Les beaux jours d'Internet, son "innocence infantine" est bien finie... on ne peut plus dire "je ne savais pas que ce que je faisais était illégal".
Même faire des parodies de film en utilisant les musiques sont retirées des sites comme Youtube ou Dailymotion parce que leurs créateurs n'en ont pas... payés les droits !
Dorénavent, suivant où l'on va sur la toile notre "adresse" est enregistrée, notée dans un coin, nous sommes surveillés.
Vous voulez un logiciel libre ? Méfiez-vous des sites qui vous les feront payer.
Vous voulez utiliser des logiciels libres et télécharger légalement de la musique ou des films ? Vous ne le pourrez pas, car les sites payants veulent que vous utilisiez d'autres logiciels,
payants.
Maintenant, on paye la taxe pour le droit à la copie privée, laquelle est tout juste tolérée parce que si le support dispose de DRM (vérous qui empêchent la copie privée justement) vous n'avez
pas le droit de les faire "sauter" au nom du droit à la copie... même si vous payez votre taxe.
Bientôt Google fera payer les entreprises françaises plus cher si elles veulent passer une publicité sur leur site à cause de la taxe sur les contenus publicitaires...
Ce qui fait que cela augmentera encore d'autres tarifs bien sûr... et nous paierons. Encore.

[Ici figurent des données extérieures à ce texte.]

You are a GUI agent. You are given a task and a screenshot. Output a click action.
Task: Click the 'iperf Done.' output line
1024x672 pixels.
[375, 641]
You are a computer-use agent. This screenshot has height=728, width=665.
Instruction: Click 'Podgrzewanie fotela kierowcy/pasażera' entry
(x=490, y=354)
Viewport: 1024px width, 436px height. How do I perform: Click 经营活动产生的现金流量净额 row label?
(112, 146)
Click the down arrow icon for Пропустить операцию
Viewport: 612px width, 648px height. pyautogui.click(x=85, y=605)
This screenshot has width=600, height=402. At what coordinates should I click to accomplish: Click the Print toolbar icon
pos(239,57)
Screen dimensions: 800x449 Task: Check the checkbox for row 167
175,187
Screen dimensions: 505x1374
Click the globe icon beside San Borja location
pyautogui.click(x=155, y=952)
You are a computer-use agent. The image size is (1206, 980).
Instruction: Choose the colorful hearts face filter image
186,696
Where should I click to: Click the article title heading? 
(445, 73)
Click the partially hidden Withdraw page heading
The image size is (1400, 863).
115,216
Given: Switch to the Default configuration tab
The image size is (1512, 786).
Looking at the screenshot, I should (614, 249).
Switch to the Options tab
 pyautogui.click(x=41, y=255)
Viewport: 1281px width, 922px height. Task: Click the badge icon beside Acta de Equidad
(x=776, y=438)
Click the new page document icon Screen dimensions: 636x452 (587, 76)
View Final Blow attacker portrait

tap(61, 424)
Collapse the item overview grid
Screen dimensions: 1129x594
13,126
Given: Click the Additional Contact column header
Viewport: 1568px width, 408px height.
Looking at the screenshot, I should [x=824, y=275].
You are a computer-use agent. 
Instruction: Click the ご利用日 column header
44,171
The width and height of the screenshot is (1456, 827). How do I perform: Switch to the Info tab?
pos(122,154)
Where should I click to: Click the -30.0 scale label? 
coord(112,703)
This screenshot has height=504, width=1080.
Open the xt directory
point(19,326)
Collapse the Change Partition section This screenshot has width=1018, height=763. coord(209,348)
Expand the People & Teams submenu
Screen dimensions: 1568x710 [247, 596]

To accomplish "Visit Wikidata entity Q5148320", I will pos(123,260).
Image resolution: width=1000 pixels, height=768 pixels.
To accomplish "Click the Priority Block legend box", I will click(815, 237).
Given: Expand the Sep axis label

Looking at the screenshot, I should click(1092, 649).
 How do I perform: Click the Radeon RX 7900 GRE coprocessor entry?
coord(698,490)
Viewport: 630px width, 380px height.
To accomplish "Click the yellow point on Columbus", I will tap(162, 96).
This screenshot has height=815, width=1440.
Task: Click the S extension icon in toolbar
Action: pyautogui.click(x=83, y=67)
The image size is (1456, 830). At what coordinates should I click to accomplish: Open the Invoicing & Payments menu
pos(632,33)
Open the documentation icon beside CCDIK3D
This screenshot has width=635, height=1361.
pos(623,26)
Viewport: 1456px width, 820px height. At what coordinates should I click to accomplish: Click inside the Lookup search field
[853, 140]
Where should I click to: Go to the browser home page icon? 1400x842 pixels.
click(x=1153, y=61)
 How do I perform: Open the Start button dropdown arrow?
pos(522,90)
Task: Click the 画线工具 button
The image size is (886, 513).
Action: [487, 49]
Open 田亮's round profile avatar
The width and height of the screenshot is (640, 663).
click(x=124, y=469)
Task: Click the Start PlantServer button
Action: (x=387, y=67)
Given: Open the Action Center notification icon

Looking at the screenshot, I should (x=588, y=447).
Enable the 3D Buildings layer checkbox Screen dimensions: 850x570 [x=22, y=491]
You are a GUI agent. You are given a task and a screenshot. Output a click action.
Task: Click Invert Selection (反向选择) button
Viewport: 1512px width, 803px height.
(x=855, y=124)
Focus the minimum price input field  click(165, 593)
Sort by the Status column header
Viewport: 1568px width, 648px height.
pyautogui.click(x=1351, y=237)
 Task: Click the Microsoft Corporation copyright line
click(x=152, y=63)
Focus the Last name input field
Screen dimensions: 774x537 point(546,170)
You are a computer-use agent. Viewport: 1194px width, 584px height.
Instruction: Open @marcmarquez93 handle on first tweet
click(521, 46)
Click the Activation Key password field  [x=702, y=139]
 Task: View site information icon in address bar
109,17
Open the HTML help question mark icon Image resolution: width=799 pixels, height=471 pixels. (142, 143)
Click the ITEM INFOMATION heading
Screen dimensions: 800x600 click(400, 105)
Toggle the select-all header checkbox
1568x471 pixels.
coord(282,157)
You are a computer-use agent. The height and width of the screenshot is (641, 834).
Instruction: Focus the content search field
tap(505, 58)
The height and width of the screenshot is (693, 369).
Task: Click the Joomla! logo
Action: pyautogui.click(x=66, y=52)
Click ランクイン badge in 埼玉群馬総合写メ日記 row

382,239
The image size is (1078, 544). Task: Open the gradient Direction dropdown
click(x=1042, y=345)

Il est toujours possible de ne "pas payer" pour la culture, mais il faut vraiment fouiller, et encore, nous ne sommes finalement même plus si sûr d'être dans la légalité...
Nos politiques et ceux du monde entier n'y entendent rien en matière de réseau et partage d'information.
Chacun veut rester dans sa bulle et crie à qui veut bien l'entendre "C'était mieux avant !!!"
Non, avant, c'était juste différent.
Parfois peut être mieux et parfois pas.
Internet, j'adore, c'est un vaste outil de communication sans lequel je n'aurais pas fait ces merveilleuses rencontres, découvert les artistes que j'ai pu découvrir, en peinture, danse, musique
ou cinéma.. BD ou livres...
Et tout ceci, oui, gratuitement.
J'ai ensuite payé pour les livres de Nathalie, par exemple... mais sans le net, l'aurais-je connue ?
Sûrement pas.
Dommage, dommage, qu'on ne puisse pas réfléchir à quelque chose de réellement nouveau qui ne lèse personne... sauf les entreprises qui se sont fait du blé sur le dos des artistes.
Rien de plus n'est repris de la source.